A idade dos filmes não pode ser medida meramente a partir do ano em que foram produzidos; os filmes surgem também em suas reexibições (coletivas ou individuais) e são convidados a ressurgir por uma cultura apegada a remixes, releituras e pastiches. É preciso ter isso como ponto de partida para ressignificar a nossa relação com filmes "antigos” e escrever sobre clássicos sem perder de vista a sua potencial novidade e atualidade.
"Little Women", de Louisa May Alcott, é um dos livros mais frequentemente adaptados pelo cinema em língua inglesa. Embora a história não seja tão disseminada globalmente, é possível reconhecer sua ambientação básica: quatro jovens irmãs habitam com sua mãe uma vizinhança de classe média baixa em Massachusetts enquanto o pai delas está envolvido na Guerra Civil. É uma parábola de crescimento e também, como define Patti Smith, sobre a conquista de uma liberdade responsável.

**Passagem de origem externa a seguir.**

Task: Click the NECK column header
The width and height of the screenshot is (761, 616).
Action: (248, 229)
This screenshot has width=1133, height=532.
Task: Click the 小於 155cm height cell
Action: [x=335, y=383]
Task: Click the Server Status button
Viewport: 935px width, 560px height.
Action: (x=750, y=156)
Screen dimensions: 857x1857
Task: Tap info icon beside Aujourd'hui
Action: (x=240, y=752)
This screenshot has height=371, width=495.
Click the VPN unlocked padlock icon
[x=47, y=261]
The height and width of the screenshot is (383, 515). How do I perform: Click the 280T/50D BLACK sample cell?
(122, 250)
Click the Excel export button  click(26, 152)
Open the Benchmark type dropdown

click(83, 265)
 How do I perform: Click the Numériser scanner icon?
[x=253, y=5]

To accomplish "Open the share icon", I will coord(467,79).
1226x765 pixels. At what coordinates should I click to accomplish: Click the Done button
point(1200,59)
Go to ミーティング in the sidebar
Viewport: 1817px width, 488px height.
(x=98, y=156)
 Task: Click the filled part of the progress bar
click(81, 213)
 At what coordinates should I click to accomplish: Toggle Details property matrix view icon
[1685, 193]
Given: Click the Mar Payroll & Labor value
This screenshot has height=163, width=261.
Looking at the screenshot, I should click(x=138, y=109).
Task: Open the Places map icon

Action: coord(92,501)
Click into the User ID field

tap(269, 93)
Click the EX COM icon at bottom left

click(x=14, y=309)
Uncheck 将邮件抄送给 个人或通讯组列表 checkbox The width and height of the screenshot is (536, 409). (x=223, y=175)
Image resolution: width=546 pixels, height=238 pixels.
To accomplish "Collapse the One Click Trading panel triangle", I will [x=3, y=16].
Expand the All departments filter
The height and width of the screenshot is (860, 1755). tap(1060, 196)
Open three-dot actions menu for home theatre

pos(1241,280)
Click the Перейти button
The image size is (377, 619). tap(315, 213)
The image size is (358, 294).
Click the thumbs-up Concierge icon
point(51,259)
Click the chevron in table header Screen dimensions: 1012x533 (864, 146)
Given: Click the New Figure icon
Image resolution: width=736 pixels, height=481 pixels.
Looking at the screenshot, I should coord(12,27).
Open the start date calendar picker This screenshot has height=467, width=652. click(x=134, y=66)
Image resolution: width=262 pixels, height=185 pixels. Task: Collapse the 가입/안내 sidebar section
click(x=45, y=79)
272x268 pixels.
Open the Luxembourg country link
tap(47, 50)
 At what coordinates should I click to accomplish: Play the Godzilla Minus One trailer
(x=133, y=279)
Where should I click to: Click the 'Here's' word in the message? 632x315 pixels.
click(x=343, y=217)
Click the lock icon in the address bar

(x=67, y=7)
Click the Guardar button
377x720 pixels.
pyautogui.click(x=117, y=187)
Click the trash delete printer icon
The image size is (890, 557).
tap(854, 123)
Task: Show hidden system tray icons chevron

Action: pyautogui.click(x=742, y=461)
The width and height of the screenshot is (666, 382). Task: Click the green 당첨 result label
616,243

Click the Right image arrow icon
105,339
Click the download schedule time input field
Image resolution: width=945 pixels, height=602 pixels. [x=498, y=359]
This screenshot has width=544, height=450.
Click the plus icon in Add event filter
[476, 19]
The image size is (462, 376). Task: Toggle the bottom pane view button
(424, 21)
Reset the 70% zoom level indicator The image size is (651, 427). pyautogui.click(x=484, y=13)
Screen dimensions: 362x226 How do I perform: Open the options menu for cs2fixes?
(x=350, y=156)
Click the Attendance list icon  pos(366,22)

Estamos prestes a receber uma nova adaptação do livro dirigida por Greta Gerwig (Lady Bird), o que nos motiva a repensar a força dessa narrativa e a reiteração de alguns de seus temas. A ansiedade contemporânea que mais parece atravessar a expectativa por um novo "Little Women" aparenta ser justamente a afirmação da liberdade responsável de que fala Patti Smith. Mas enquanto olhamos para a sua primeira adaptação, As Quatro Irmãs (Little Women, 1933), o que aparece dessa ansiedade contemporânea?
Dirigido por George Cukor, As Quatro Irmãs se constrói visualmente por um sentimento de agradabilidade que passa também por filmes como Agora Seremos Felizes (Meet me in St. Louis, 1944), de Vincente Minnelli. Há uma contradição interessante nessa escolha de Cukor, porque enquanto Agora Seremos Felizes pode se reafirmar moralmente na ideia de que “é bom viver naquele tempo”, As Quatro Irmãs não podem gozar de semelhante nostalgia. A Guerra Civil é um trauma estadunidense e deve ser encenado como tal (essa é, ao menos, a lógica recorrente do cinema hollywoodiano); então, diante da impossibilidade de nostalgia, Cukor responde com a possibilidade de uma fraternidade restauradora.
Há várias chaves visuais a que o filme recorre para indicar essa congregação futura do país (uma congregação vivida no momento da produção do filme). Existe um pertencimento à identidade estadunidense muito cuidadosamente articulado. Quando Jo (Katharine Hepburn) corre pelo bosque até a sua casa, há a reiteração de um vínculo com o país e com suas contradições ideológicas, com uma natureza que se confunde com a propriedade e com uma ideia de liberdade que se reafirma a partir da branquitude.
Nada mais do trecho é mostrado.